The results of this study suggest there are substantial healthcare resource use and cost burdens associated with migraine progression. Approximately 5% of the study sample of patients with preventive eligible EM progressed to CM. Younger age, female gender, and use of specific drug classes were all associated with increased progression. Additional studies are needed to substantiate these findings.

Transparency

Declaration of funding

This study was sponsored by Eli Lilly and Company. Eli Lilly and Company employees were involved in study design, interpretation of data, writing of the report, and the decision to submit the report for publication.

Declaration of financial/other interests

CCC, CBM, and RLW are employees of IQVIA. YD is a former employee of IQVIA. SAF, OM, PM, and WY are employees and stockholders of Eli Lilly and Company.
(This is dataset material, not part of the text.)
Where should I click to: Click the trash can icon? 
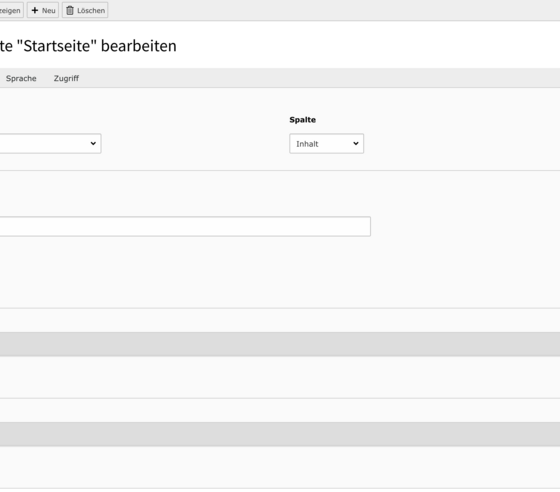pos(70,10)
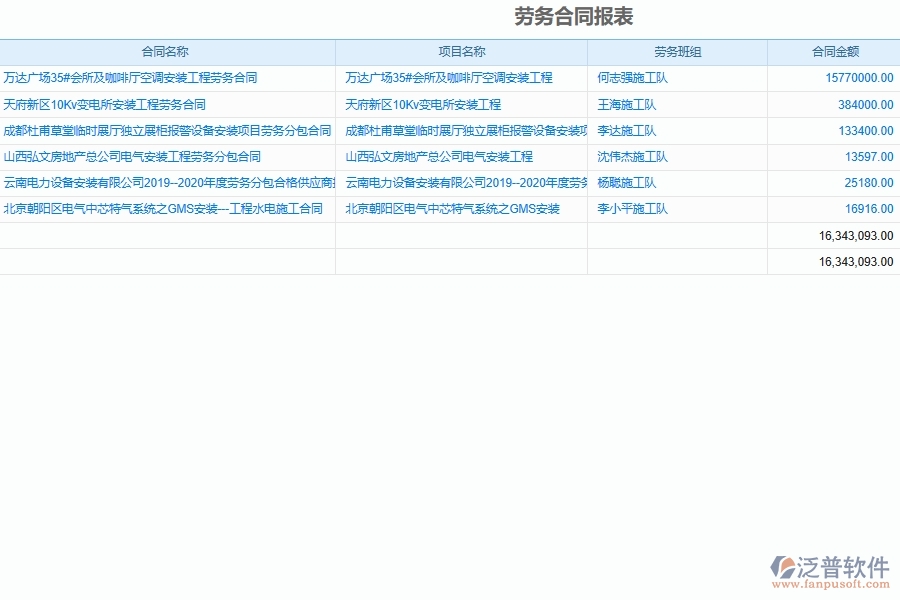Open contract 万达广场35#会所及咖啡厅空调安装工程劳务合同

(x=130, y=77)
TRS has received compensation for contracted work on clinical trials, consulting and for his work as a member of Eli Lilly and Company’s speakers’ bureau. SJ has received compensation as a member of Eli Lilly and Company’s speakers’ bureau and advisory board.
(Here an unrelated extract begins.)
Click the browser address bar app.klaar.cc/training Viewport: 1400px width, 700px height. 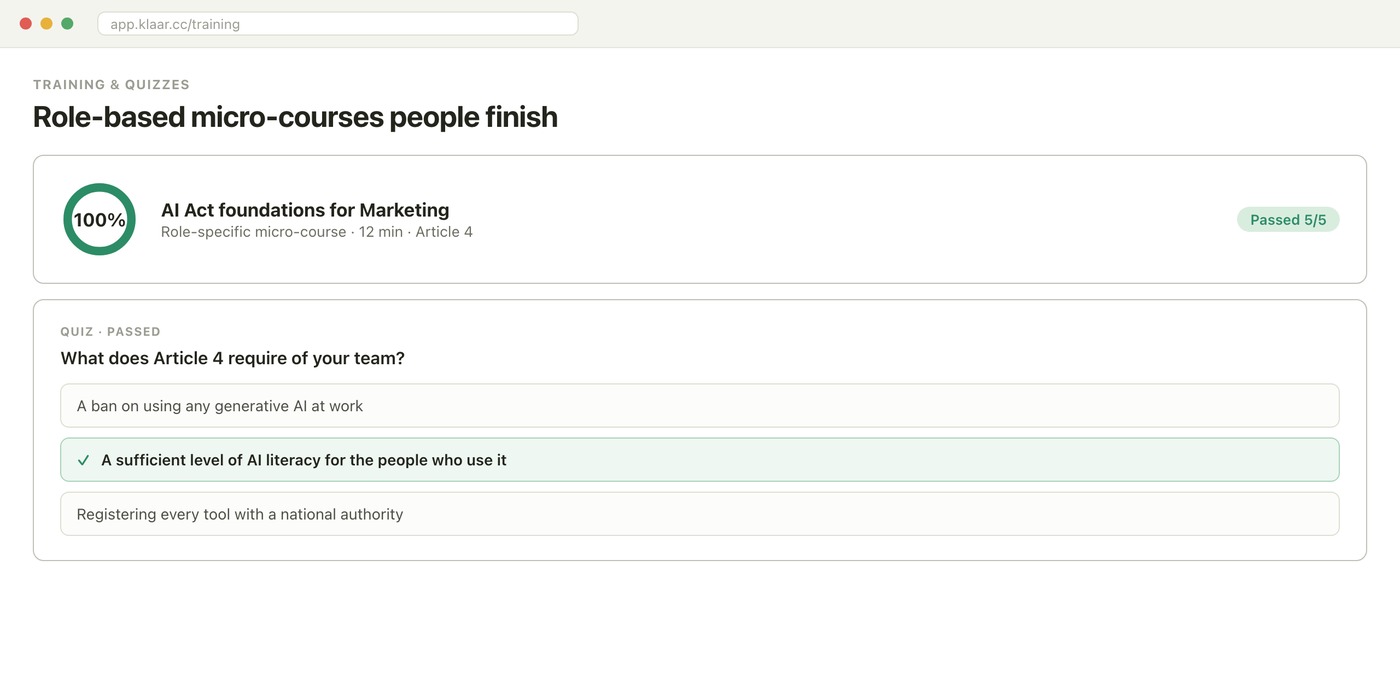coord(338,23)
A peer reviewer on this manuscript has disclosed that they have received honoraria for participation in clinical trials, contribution to advisory boards or oral presentations from: Alder, Allergan, Amgen, Electrocore, Ipsen, Lilly, Medtronic, Novartis, Pfizer, Teva and Weber & Weber. They have received financial support for research projects from Electrocore. Their headache research is supported by the German Research Council (DFG), the German Ministry of Education and Research (BMBF), and the European Union. A peer reviewer on this manuscript has disclosed that they serve on the Speakers’ Bureau for Lilly for Emgality and Reyvow, which are both migraine specific medications. They have also served on Advisory Boards for Lilly Pharmaceutical. The peer reviewers on this manuscript have no other relevant financial relationships or otherwise to disclose.

Acknowledgements

Sasikiran Nunna (IQVIA) provided assistance drafting the manuscript. Yi-Chien Lee (IQVIA) provided analytic support.

Notes

i SAS version 9.3 is a registered trademark of SAS Institute Inc., Cary, NC, USA.